Chloroforme – Note de lecteur
Un livre qui bouleverse et réveille à la fois !
Par Liri-Kopaçi Di Michele
1.
Quelle tristesse de voir ces événements s’entrelacer dans le récit, et en même temps, quelle œuvre précieuse pour ceux qui n’ont pas vécu ces années “voleuses de notre jeunesse”. Ton Kloroform (Chloroforme) est un témoignage puissant.
Au cœur de l’asphyxie que tu décris, j’ai aussi eu des instants où j’ai souri en silence – le concert folklorique des bergers m’a rappelé les années d’internat, lorsque nous, lycéens des années 80, étions conduits collectivement à l’opéra et aux concerts symphoniques. Les applaudissements démarraient dès l’accordage des instruments :-). Une expérience imposée, mais à laquelle, en fin de compte, je me sens redevable, car elle nous a éveillés à l’amour de la musique classique (peut-être pas tous :-)).
Certaines pages arrachent des larmes et attisent la colère. Comment ne pas penser à cette camarade de classe, S.M., qui a perdu la vie dans ces abattoirs où l’on envoyait les jeunes filles “pécheresses”, comme Alma ?
Et quelle révolte en découvrant ces débats absurdes sur le placement de la carafe et de l’utérus ! Un sujet aussi douloureux qu’actuel, qui nous hante encore aujourd’hui, alors que les droits des femmes continuent d’être menacés, qu’on leur impose toujours ce qu’elles doivent faire de leur corps, de leur vagin, de leur utérus.
Mais dans les dernières pages, un réveil empli d’espoir – la sortie de cette “anesthésie” qui nous avait plongés dans un long engourdissement. Une anesthésie qui a déformé et mutilé notre optimisme, notre innocence, nos espoirs, notre amour, nos rêves.
2.
Je ne les ai pas vécues personnellement jusqu’aux extrêmes de l’horreur – en partie parce que j’étais protégée, mais aussi, il faut le dire, par un endoctrinement aveugle jusqu’à un certain âge. (Je n’ai aucun complexe à reconnaître mes propres failles – sans une connaissance complète de nos valeurs et de nos travers, il est impossible de s’améliorer.) Mais le fait de ne pas avoir vécu personnellement chaque phénomène ou événement ne signifie pas que le passé ne doit pas être regardé, révélé ou écrit – avec toutes ses valeurs et ses contre-valeurs, son réel et son absurde, ses drames allant du plus risible au plus douloureux, ses instants de joie, d’espoir, de déception, de peur, de terreur, de confusion.
Chacun est libre de choisir son attitude face au passé – qu’il s’agisse de mépris, de haine, d’oubli ou d’adoration. Nous ne pouvons pas changer tout le monde, mais ce qui me bouleverse le plus, c’est l’indifférence et le silence, ce manque de courage à affronter le passé dans toute son ampleur.

**CONSIGNE DE L'EXERCICE**
Pour chacune des affirmations suivantes, répondez par oui ou par non selon qu'elle concorde ou non avec la note de lecture sur Chloroforme, et justifiez en citant textuellement les mots décisifs de la note : (a) dans les années 80, les lycéens étaient emmenés ensemble à l’opéra ; (b) la personne qui écrit a vécu personnellement ces années jusqu’aux extrêmes de l’horreur ; (c) ce qui bouleverse le plus la personne qui écrit, c’est la haine envers le passé.

**LIGNES FOURNIES**
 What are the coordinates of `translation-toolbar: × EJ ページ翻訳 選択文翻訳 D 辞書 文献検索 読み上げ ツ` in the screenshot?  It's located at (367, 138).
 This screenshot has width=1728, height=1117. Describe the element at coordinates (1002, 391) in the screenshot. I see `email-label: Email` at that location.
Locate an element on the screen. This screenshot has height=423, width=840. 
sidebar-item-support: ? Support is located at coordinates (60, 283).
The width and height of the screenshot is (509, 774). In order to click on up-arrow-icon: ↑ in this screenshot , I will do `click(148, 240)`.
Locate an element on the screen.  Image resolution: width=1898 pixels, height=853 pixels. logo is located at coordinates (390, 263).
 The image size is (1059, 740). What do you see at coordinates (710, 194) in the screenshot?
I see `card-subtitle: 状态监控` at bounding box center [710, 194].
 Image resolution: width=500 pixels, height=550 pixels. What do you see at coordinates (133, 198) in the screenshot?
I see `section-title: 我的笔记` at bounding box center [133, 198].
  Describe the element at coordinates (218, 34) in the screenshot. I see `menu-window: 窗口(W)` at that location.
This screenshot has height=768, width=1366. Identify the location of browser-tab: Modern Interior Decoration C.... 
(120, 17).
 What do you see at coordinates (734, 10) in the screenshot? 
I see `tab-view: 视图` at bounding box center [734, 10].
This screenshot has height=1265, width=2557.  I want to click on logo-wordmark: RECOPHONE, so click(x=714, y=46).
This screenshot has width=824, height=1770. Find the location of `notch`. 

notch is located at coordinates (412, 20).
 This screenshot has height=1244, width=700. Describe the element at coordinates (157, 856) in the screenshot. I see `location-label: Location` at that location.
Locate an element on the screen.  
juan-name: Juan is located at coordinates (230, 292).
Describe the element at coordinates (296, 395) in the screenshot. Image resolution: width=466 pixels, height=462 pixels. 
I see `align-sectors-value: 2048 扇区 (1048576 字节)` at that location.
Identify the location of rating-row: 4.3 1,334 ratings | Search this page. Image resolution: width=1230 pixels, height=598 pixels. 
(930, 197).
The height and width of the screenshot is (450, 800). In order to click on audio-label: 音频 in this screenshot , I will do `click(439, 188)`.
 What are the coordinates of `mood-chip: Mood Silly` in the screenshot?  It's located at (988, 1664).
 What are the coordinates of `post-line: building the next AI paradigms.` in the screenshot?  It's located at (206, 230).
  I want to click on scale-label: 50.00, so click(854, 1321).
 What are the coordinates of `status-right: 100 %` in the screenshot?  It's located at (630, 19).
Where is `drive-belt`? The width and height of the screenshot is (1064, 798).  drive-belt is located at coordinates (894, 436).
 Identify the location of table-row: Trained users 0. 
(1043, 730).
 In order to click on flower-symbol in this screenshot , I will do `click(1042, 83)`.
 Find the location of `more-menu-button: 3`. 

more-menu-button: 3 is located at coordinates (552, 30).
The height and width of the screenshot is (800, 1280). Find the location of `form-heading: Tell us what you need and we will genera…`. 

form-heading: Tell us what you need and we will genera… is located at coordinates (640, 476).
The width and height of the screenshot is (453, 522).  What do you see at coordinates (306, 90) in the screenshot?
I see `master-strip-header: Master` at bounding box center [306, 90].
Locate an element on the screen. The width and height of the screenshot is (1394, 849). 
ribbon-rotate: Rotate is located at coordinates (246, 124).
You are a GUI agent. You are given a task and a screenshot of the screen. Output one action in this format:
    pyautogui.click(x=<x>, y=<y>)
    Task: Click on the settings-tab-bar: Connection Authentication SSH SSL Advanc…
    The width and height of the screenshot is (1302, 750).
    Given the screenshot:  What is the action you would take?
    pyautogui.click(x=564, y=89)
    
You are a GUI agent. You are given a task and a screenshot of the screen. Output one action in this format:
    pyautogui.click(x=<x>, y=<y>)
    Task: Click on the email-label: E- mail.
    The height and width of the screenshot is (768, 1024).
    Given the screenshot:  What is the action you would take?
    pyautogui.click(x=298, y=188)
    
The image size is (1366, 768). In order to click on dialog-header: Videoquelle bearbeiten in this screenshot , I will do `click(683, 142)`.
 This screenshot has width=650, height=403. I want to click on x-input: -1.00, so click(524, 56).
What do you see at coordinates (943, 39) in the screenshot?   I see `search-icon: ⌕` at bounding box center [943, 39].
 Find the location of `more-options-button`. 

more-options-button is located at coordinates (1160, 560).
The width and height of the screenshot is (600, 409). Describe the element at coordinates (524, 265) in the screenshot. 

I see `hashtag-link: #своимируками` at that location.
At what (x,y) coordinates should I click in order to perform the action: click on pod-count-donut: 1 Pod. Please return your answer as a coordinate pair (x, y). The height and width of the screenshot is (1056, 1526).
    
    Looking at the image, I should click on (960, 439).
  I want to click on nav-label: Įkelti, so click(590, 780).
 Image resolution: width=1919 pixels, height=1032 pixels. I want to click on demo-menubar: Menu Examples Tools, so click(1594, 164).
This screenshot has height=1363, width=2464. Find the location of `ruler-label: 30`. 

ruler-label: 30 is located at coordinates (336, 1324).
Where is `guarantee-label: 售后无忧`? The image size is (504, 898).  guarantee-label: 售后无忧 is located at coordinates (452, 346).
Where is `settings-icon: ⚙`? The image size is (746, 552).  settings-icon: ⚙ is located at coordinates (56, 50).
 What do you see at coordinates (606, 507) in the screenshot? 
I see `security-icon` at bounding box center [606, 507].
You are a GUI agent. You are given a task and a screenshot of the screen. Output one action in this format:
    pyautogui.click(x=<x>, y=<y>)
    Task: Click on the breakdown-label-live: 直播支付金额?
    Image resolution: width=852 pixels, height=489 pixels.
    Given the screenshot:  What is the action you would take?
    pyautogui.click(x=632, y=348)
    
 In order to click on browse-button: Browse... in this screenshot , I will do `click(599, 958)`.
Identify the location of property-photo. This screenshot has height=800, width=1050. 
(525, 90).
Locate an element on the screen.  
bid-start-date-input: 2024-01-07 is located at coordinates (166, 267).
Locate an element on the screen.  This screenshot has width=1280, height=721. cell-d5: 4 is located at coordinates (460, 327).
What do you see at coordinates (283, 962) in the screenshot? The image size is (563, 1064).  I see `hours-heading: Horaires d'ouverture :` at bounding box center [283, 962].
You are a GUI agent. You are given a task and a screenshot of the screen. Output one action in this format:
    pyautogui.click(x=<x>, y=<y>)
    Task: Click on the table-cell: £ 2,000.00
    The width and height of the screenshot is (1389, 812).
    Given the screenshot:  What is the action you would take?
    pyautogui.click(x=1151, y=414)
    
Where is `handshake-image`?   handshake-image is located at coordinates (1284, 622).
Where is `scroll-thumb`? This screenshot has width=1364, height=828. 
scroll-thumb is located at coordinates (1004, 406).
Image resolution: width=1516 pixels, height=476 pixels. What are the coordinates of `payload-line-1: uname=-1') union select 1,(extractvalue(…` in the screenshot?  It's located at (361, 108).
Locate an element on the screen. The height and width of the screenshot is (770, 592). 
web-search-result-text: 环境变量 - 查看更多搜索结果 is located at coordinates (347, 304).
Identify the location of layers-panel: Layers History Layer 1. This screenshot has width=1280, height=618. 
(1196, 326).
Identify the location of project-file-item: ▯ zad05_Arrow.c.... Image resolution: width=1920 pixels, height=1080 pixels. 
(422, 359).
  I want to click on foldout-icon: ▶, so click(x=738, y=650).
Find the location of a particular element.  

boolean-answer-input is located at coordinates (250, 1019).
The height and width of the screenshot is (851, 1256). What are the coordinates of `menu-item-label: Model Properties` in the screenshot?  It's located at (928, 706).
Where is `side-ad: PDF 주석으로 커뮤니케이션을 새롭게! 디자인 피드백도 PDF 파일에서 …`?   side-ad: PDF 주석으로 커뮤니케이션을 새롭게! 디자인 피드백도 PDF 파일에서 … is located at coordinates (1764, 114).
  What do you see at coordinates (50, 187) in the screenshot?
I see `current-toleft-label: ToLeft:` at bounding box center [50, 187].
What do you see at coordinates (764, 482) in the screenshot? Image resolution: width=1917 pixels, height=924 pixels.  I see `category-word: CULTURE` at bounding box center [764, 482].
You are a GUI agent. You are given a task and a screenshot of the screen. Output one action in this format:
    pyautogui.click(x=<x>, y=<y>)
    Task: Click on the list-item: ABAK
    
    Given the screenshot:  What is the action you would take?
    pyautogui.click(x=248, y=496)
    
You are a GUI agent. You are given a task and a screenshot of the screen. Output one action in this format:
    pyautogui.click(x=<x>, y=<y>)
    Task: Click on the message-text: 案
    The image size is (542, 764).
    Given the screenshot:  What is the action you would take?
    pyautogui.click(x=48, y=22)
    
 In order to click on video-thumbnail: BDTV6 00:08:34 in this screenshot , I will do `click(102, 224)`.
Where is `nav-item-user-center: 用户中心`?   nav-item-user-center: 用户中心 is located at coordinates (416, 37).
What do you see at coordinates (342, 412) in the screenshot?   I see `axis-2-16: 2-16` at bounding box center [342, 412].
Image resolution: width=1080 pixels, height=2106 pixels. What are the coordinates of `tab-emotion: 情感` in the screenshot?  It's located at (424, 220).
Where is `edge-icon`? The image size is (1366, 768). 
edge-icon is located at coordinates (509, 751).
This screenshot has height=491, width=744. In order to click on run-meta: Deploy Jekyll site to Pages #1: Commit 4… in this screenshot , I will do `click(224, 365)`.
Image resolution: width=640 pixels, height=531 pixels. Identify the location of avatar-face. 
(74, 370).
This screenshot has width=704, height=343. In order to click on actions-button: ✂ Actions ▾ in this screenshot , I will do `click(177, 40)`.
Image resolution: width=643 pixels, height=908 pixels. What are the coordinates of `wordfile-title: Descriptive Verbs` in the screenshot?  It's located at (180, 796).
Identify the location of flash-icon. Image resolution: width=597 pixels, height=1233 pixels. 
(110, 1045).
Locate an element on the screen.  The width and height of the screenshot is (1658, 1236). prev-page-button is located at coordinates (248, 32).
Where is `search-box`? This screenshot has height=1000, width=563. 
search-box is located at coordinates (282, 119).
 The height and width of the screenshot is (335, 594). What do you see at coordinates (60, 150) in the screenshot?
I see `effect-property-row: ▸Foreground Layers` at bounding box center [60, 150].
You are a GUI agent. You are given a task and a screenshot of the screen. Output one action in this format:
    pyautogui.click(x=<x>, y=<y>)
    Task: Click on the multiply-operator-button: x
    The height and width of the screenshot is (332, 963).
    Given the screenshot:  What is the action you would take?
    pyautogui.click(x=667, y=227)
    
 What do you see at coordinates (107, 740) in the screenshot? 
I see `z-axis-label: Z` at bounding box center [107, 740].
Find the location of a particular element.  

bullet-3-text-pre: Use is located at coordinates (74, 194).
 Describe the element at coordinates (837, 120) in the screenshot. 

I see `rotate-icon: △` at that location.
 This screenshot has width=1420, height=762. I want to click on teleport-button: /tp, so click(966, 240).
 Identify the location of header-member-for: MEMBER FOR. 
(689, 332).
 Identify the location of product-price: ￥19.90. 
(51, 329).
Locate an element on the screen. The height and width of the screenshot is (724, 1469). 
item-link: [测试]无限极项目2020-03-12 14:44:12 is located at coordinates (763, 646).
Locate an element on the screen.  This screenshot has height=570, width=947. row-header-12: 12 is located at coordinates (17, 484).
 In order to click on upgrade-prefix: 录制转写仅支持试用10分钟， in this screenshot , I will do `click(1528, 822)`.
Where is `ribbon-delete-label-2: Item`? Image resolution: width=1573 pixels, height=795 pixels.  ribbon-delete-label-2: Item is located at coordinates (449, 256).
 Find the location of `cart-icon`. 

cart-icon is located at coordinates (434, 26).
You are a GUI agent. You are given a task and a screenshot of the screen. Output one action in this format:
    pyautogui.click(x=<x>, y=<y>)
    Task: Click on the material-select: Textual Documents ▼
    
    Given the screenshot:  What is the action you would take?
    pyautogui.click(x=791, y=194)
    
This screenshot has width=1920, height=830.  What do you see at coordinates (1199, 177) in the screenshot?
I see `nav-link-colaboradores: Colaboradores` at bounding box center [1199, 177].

**RÉPONSE ATTENDUE**
(a) Oui : « lorsque nous, lycéens des années 80, étions conduits collectivement à l’opéra et aux concerts symphoniques ».
(b) Non : « Je ne les ai pas vécues personnellement jusqu’aux extrêmes de l’horreur ».
(c) Non : « ce qui me bouleverse le plus, c’est l’indifférence et le silence ».